The restrictions contained in the preceding paragraph shall not apply to (a) the Shares to be sold hereunder, (b) the issuance by the Company of shares of Common Stock upon the exercise of an option or a warrant granted under stock incentive, compensation or similar plans, in each case of which the Representatives have been advised in writing, or issuances or transfers in accordance with the terms of any stock incentive, compensation or similar plan in effect on the date hereof, as described in the Time of Sale Prospectus and of which the Representatives have been advised in writing, (c) the filing by the Company of a registration statement with the Commission on Form S-8 relating to the offering of securities by the Company pursuant to terms of any stock incentive, compensation or similar plan in effect on the date hereof and as described in the Time of Sale Prospectus or (d) the filing of a registration statement on Form S-4 or other appropriate form with respect to the issuance by the Company of Common Stock or securities convertible into or exercisable or exchangeable for Common Stock in connection with an acquisition or business combination (or the entering into of an acquisition agreement or other offer or contract to sell with respect thereto); provided that no such Common Stock or other securities are issued in connection with any such acquisition or business combination during the Restricted Period.

 

4.     Terms of Public Offering. The Selling Stockholders are advised by you that the Underwriters propose to make a public offering of their respective portions of the Shares as soon after the Registration Statement and this Agreement have become effective as in your judgment is advisable.  The Selling Stockholders are further advised by you that the Shares are to be offered to the public initially at $30.75 per share (the “Public Offering Price”) and to certain dealers selected by you at a price that represents a concession not in excess of $0.558 per share under the Public Offering Price.

 

5.     Payment and Delivery.
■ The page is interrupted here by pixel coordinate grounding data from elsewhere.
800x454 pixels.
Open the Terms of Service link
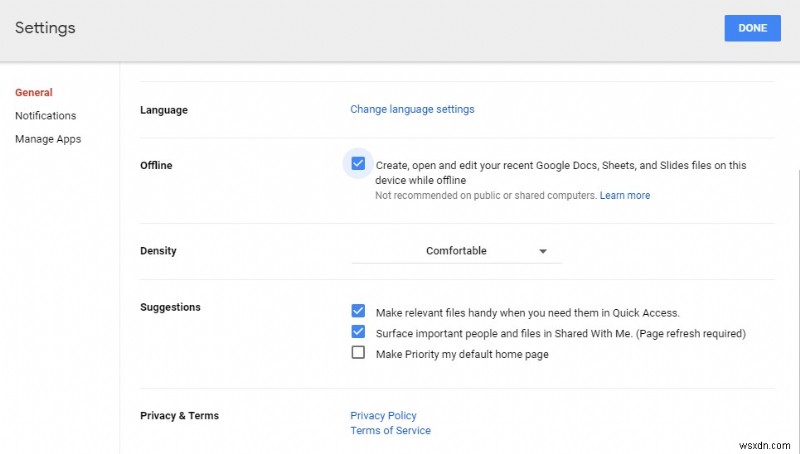[x=390, y=431]
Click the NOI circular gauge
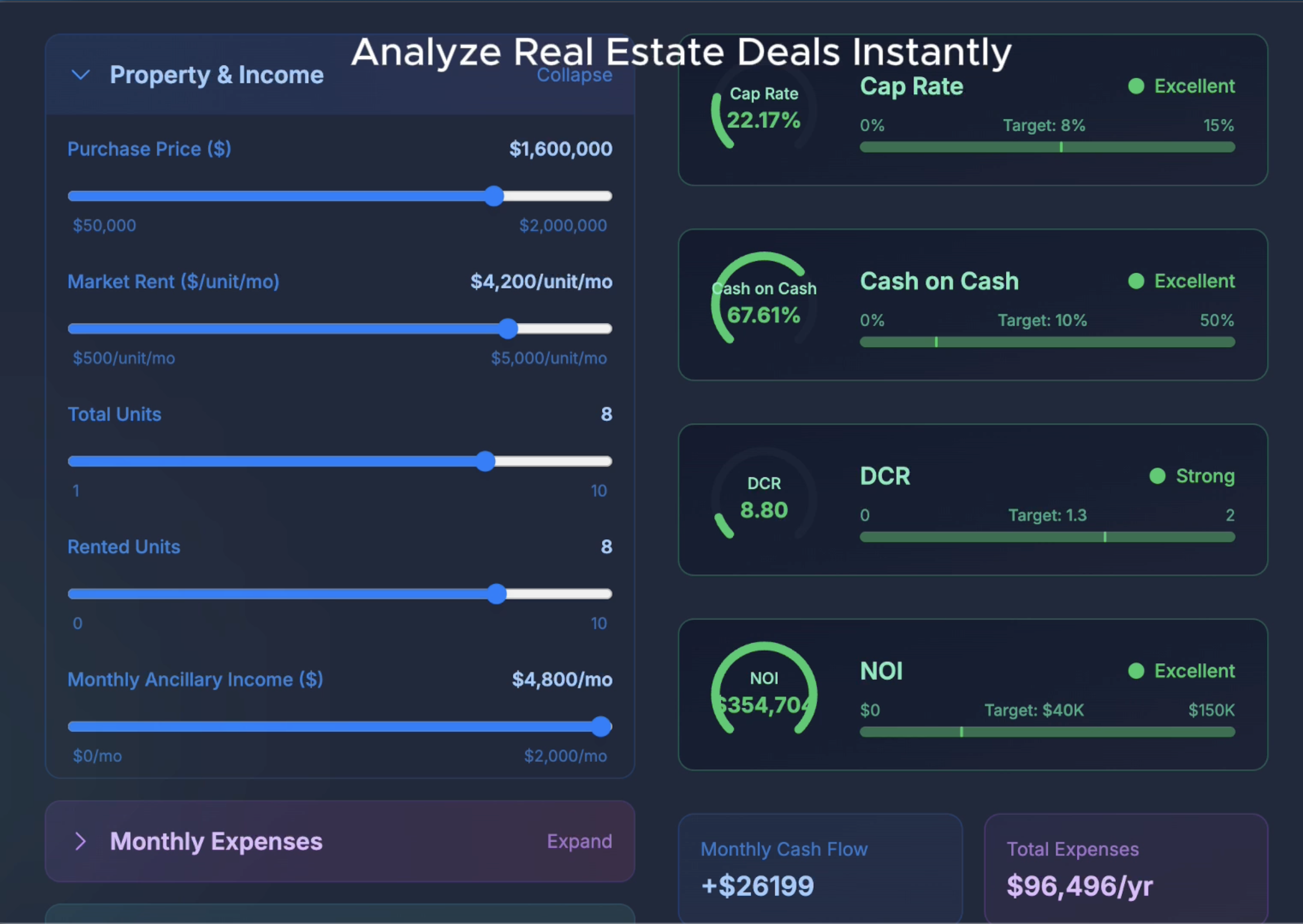 click(764, 694)
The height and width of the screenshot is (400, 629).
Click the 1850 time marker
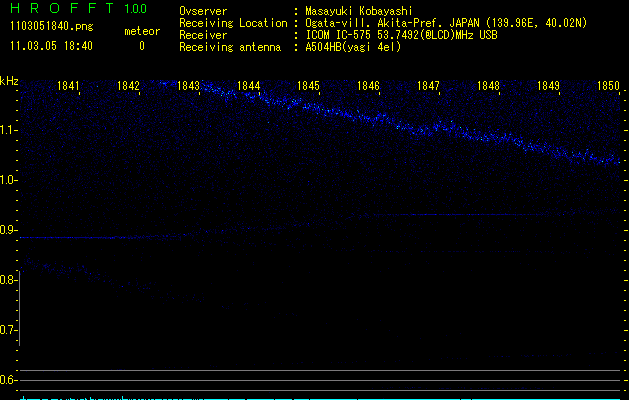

Payment for the Firm Shares to be sold by each Selling Stockholder shall be made to such Selling Stockholder in Federal or other funds immediately available in New York City against delivery of such Firm Shares for the respective accounts of the several Underwriters at 10:00 a.m., New York City time, on November 1, 2013, or at such other time on the same or such other date, not later than the fifth business day thereafter, as shall be designated in writing by you.  The time and date of such payment are hereinafter referred to as the “Closing Date.”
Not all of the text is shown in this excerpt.